Dataset entries:
::::

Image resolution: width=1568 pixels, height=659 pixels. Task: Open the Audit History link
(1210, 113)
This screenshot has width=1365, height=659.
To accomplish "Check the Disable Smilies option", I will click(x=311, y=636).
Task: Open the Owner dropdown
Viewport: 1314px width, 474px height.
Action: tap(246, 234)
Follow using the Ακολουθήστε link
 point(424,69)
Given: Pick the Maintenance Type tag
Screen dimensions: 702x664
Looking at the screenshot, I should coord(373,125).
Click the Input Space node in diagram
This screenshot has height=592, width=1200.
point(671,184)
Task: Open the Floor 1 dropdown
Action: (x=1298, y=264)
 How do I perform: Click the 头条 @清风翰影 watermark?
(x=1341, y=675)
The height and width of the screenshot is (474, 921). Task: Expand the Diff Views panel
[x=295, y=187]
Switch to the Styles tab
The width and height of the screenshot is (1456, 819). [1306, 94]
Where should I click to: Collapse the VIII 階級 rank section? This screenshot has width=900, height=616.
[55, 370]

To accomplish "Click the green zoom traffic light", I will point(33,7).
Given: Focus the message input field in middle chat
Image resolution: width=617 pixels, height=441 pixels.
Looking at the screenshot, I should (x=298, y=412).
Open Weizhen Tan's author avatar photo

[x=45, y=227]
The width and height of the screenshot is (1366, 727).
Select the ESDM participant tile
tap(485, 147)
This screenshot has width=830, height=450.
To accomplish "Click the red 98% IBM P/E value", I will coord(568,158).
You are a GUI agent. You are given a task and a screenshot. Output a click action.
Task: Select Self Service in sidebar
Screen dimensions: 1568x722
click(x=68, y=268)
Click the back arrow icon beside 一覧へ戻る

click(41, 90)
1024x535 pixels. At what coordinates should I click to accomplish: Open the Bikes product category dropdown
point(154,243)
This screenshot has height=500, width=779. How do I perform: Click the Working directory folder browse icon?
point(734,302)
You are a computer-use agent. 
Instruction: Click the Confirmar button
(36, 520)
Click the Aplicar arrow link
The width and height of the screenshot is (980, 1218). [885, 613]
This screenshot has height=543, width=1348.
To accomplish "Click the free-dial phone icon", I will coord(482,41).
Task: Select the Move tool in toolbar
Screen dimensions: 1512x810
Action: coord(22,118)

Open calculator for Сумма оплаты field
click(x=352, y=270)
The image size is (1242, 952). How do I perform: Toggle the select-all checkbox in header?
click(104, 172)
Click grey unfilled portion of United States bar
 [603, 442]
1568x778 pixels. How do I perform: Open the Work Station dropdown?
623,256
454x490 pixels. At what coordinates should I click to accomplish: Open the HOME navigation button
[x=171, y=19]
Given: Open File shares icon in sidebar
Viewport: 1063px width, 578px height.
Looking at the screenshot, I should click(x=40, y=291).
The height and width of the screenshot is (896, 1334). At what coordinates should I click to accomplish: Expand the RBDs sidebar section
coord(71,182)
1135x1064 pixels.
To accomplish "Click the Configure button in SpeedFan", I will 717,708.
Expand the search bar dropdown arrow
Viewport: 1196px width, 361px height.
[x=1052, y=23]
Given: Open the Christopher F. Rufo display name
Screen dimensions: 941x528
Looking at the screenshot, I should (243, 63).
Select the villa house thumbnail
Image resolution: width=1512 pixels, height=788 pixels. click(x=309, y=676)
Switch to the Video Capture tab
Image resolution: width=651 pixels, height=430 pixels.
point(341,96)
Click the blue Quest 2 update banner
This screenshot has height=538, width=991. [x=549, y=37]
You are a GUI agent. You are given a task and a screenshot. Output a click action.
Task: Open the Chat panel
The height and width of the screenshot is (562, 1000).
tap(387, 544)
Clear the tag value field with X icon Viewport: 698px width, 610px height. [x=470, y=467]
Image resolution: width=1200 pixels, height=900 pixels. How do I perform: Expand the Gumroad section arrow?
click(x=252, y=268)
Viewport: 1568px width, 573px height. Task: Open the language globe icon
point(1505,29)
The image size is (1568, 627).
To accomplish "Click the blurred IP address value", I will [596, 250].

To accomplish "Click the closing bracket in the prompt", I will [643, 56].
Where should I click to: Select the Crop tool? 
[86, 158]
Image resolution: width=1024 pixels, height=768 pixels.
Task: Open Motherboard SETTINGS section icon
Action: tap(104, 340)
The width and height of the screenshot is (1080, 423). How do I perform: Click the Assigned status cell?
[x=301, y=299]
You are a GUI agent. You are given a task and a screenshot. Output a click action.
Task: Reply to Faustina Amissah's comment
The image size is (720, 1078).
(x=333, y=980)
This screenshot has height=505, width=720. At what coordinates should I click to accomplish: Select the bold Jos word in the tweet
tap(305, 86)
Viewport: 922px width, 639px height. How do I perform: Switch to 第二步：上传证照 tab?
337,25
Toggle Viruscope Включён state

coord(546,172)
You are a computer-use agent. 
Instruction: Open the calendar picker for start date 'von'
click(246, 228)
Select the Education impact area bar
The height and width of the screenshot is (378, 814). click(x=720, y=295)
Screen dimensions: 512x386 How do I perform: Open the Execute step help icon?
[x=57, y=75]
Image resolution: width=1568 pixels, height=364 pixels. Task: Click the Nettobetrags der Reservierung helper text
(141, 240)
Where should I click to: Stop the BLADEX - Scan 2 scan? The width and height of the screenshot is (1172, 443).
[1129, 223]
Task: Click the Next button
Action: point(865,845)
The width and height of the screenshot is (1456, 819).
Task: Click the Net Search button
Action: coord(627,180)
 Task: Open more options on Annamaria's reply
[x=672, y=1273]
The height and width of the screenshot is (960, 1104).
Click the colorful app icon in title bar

::::

● **What the task requires**
The answer should consist of every entry, repeated word for word.

● **Output of the exercise**
Image resolution: width=1568 pixels, height=659 pixels. Task: Open the Audit History link
(1210, 113)
This screenshot has width=1365, height=659.
To accomplish "Check the Disable Smilies option", I will click(x=311, y=636).
Task: Open the Owner dropdown
Viewport: 1314px width, 474px height.
Action: tap(246, 234)
Follow using the Ακολουθήστε link
 point(424,69)
Given: Pick the Maintenance Type tag
Screen dimensions: 702x664
Looking at the screenshot, I should coord(373,125).
Click the Input Space node in diagram
This screenshot has height=592, width=1200.
point(671,184)
Task: Open the Floor 1 dropdown
Action: (x=1298, y=264)
 How do I perform: Click the 头条 @清风翰影 watermark?
(x=1341, y=675)
The height and width of the screenshot is (474, 921). Task: Expand the Diff Views panel
[x=295, y=187]
Switch to the Styles tab
The width and height of the screenshot is (1456, 819). [1306, 94]
Where should I click to: Collapse the VIII 階級 rank section? This screenshot has width=900, height=616.
[55, 370]

To accomplish "Click the green zoom traffic light", I will point(33,7).
Given: Focus the message input field in middle chat
Image resolution: width=617 pixels, height=441 pixels.
Looking at the screenshot, I should (x=298, y=412).
Open Weizhen Tan's author avatar photo

[x=45, y=227]
The width and height of the screenshot is (1366, 727).
Select the ESDM participant tile
tap(485, 147)
This screenshot has width=830, height=450.
To accomplish "Click the red 98% IBM P/E value", I will coord(568,158).
You are a GUI agent. You are given a task and a screenshot. Output a click action.
Task: Select Self Service in sidebar
Screen dimensions: 1568x722
click(x=68, y=268)
Click the back arrow icon beside 一覧へ戻る

click(41, 90)
1024x535 pixels. At what coordinates should I click to accomplish: Open the Bikes product category dropdown
point(154,243)
This screenshot has height=500, width=779. How do I perform: Click the Working directory folder browse icon?
point(734,302)
You are a computer-use agent. 
Instruction: Click the Confirmar button
(36, 520)
Click the Aplicar arrow link
The width and height of the screenshot is (980, 1218). [885, 613]
This screenshot has height=543, width=1348.
To accomplish "Click the free-dial phone icon", I will coord(482,41).
Task: Select the Move tool in toolbar
Screen dimensions: 1512x810
Action: coord(22,118)

Open calculator for Сумма оплаты field
click(x=352, y=270)
The image size is (1242, 952). How do I perform: Toggle the select-all checkbox in header?
click(104, 172)
Click grey unfilled portion of United States bar
 [603, 442]
1568x778 pixels. How do I perform: Open the Work Station dropdown?
623,256
454x490 pixels. At what coordinates should I click to accomplish: Open the HOME navigation button
[x=171, y=19]
Given: Open File shares icon in sidebar
Viewport: 1063px width, 578px height.
Looking at the screenshot, I should click(x=40, y=291).
The height and width of the screenshot is (896, 1334). At what coordinates should I click to accomplish: Expand the RBDs sidebar section
coord(71,182)
1135x1064 pixels.
To accomplish "Click the Configure button in SpeedFan", I will 717,708.
Expand the search bar dropdown arrow
Viewport: 1196px width, 361px height.
[x=1052, y=23]
Given: Open the Christopher F. Rufo display name
Screen dimensions: 941x528
Looking at the screenshot, I should (243, 63).
Select the villa house thumbnail
Image resolution: width=1512 pixels, height=788 pixels. click(x=309, y=676)
Switch to the Video Capture tab
Image resolution: width=651 pixels, height=430 pixels.
point(341,96)
Click the blue Quest 2 update banner
This screenshot has height=538, width=991. [x=549, y=37]
You are a GUI agent. You are given a task and a screenshot. Output a click action.
Task: Open the Chat panel
The height and width of the screenshot is (562, 1000).
tap(387, 544)
Clear the tag value field with X icon Viewport: 698px width, 610px height. [x=470, y=467]
Image resolution: width=1200 pixels, height=900 pixels. How do I perform: Expand the Gumroad section arrow?
click(x=252, y=268)
Viewport: 1568px width, 573px height. Task: Open the language globe icon
point(1505,29)
The image size is (1568, 627).
To accomplish "Click the blurred IP address value", I will [596, 250].

To accomplish "Click the closing bracket in the prompt", I will [643, 56].
Where should I click to: Select the Crop tool? 
[86, 158]
Image resolution: width=1024 pixels, height=768 pixels.
Task: Open Motherboard SETTINGS section icon
Action: tap(104, 340)
The width and height of the screenshot is (1080, 423). How do I perform: Click the Assigned status cell?
[x=301, y=299]
You are a GUI agent. You are given a task and a screenshot. Output a click action.
Task: Reply to Faustina Amissah's comment
The image size is (720, 1078).
(x=333, y=980)
This screenshot has height=505, width=720. At what coordinates should I click to accomplish: Select the bold Jos word in the tweet
tap(305, 86)
Viewport: 922px width, 639px height. How do I perform: Switch to 第二步：上传证照 tab?
337,25
Toggle Viruscope Включён state

coord(546,172)
You are a computer-use agent. 
Instruction: Open the calendar picker for start date 'von'
click(246, 228)
Select the Education impact area bar
The height and width of the screenshot is (378, 814). click(x=720, y=295)
Screen dimensions: 512x386 How do I perform: Open the Execute step help icon?
[x=57, y=75]
Image resolution: width=1568 pixels, height=364 pixels. Task: Click the Nettobetrags der Reservierung helper text
(141, 240)
Where should I click to: Stop the BLADEX - Scan 2 scan? The width and height of the screenshot is (1172, 443).
[1129, 223]
Task: Click the Next button
Action: point(865,845)
The width and height of the screenshot is (1456, 819).
Task: Click the Net Search button
Action: coord(627,180)
 Task: Open more options on Annamaria's reply
[x=672, y=1273]
The height and width of the screenshot is (960, 1104).
Click the colorful app icon in title bar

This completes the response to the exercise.